Choosing a pool size

Pool size is a policy decision, not a cosmetic parameter.

Reasonable starting points:

  • CPU-heavy work: start near the number of CPU cores
  • IO-heavy work: start somewhat higher, then measure
  • expensive per-worker resources: keep the pool as small as those resources require

Questions to ask:

  • how many jobs should run concurrently at most?
  • does each worker hold scarce state, like a socket or file handle?
  • is the bottleneck CPU, remote latency, or some external rate limit?

Practical advice:

  • start small
  • measure throughput and latency
  • only increase size when there is evidence that more concurrency helps

A larger pool is not automatically better. It can increase contention, memory use, and pressure on downstream services.

Usage patterns

Pattern: private per-worker state

This is the best fit for the crate.

Examples:

  • one DB connection per worker
  • one parser cache per worker
  • one client object per worker

Put that state inside the Work implementation so each worker owns its own copy.

Pattern: shared aggregation

Sometimes workers do independent work but update a common result. In that case, pass shared state through Input.

Examples:

  • Arc<Mutex<Vec<_>>>
  • Arc<Mutex<HashMap<_, _>>>
  • Arc<AtomicUsize>

Keep the shared critical section small. If every job spends most of its time waiting on the same mutex, the pool size stops mattering much.

Pattern: request-response jobs

Use run() when the caller needs the result of each job.

This is a good fit for:

  • transformations
  • RPC-like units of work
  • computations where the caller needs the output immediately

Pattern: fire-and-forget jobs

Use send() when the caller wants bounded concurrency but does not need a per-job return value.

This is a good fit for:

  • background writes
  • event handling
  • bounded side effects

Common mistakes

Assuming &mut self is shared across the whole pool

It is not. Each worker has its own clone.

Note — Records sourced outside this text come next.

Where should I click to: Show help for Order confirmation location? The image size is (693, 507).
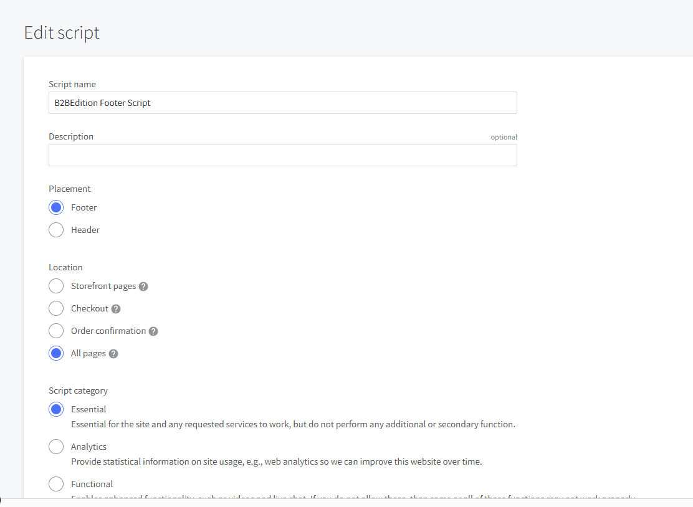(x=153, y=331)
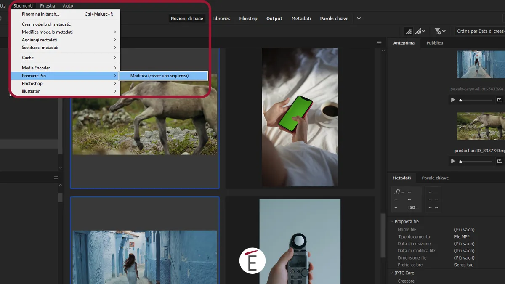Click the filter items funnel icon
The width and height of the screenshot is (505, 284).
click(438, 31)

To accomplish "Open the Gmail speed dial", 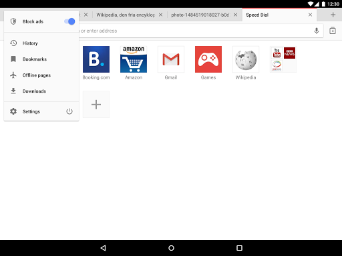I will point(171,63).
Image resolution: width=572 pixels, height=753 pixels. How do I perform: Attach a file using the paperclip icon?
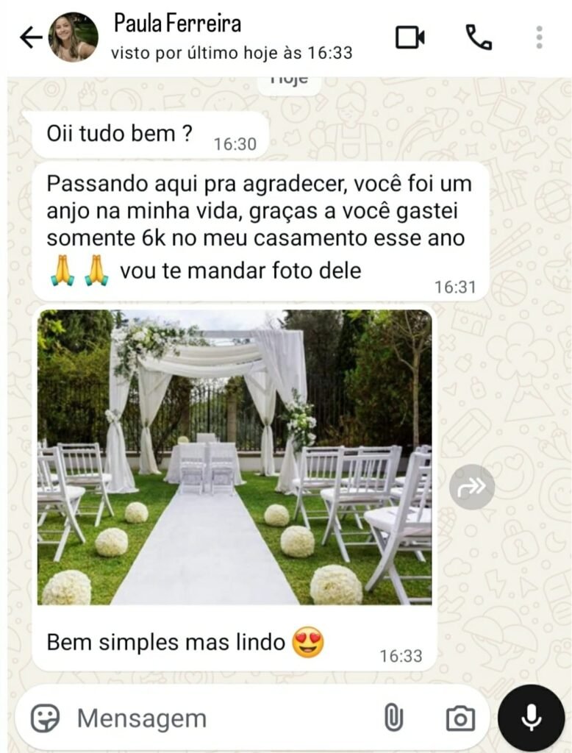pyautogui.click(x=394, y=718)
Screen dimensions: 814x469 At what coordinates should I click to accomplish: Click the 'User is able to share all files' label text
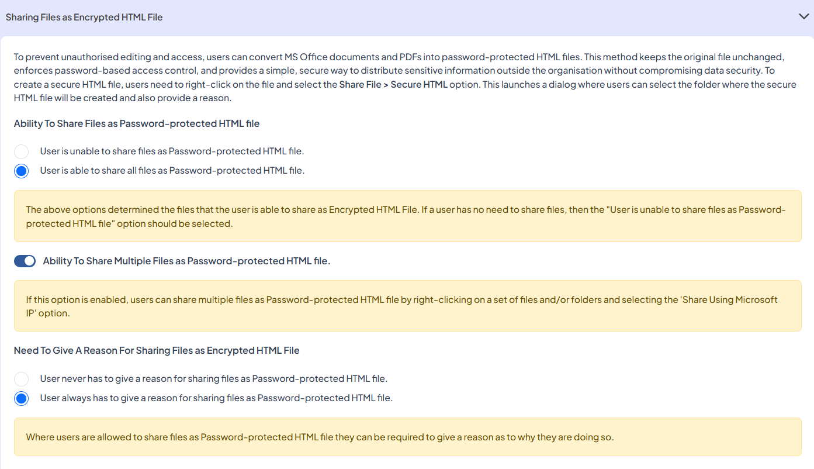[172, 171]
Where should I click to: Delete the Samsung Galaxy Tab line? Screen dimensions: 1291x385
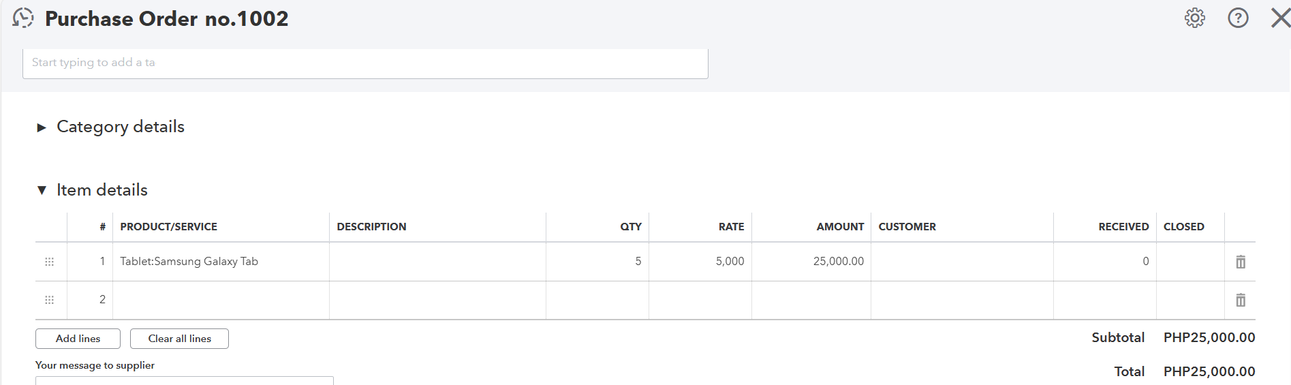click(x=1241, y=262)
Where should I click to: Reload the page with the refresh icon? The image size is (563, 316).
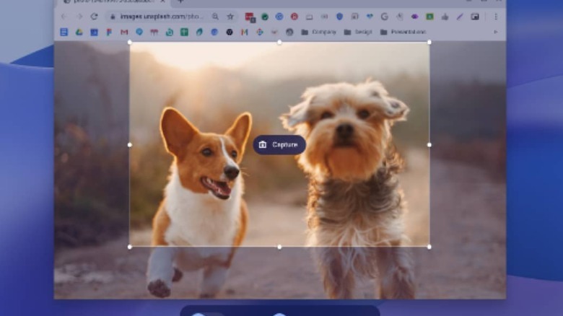pos(94,17)
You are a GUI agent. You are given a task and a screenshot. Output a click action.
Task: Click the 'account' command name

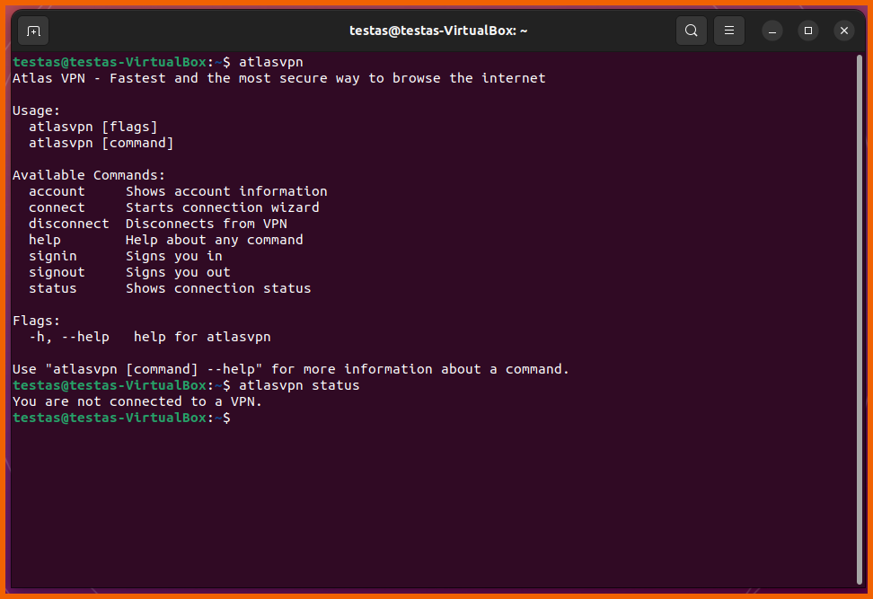pos(57,191)
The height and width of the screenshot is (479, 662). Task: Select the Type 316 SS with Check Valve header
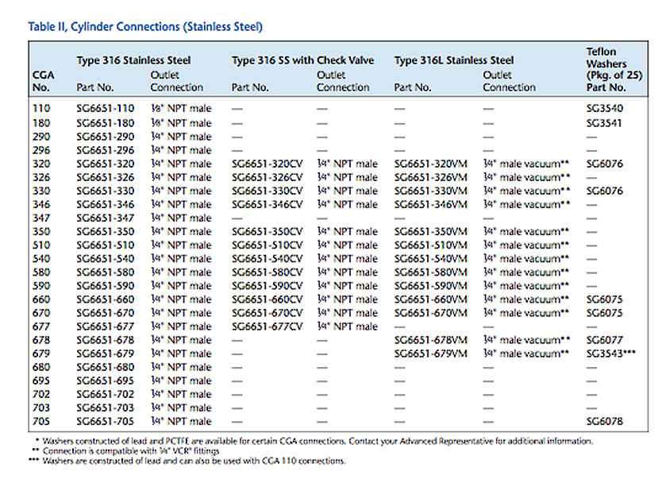pos(301,60)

If you want truly shared mutable state, pass it through Input with Arc<_>.

Forgetting to close the pool

Dropping the pool is allowed, but it is not a blocking shutdown path. If you need deterministic cleanup, call close().await.

Using a giant pool to hide slow downstream systems

If the bottleneck is an external service, a larger pool can just create a larger traffic spike. Size the pool according to the downstream limit, not only local machine capacity.

Holding one big shared lock around all the real work

That defeats the purpose of the pool. If every job serializes on one mutex, the effective concurrency becomes one.

Ignoring the Option from get()

get().await returning None means the pool is drained or all workers are gone. That is a lifecycle signal, not a transient inconvenience.

Shutdown recipes

Recipe: normal graceful shutdown

pool.close().await;

Use this when you are done submitting work and want the pool to finish in-flight jobs cleanly.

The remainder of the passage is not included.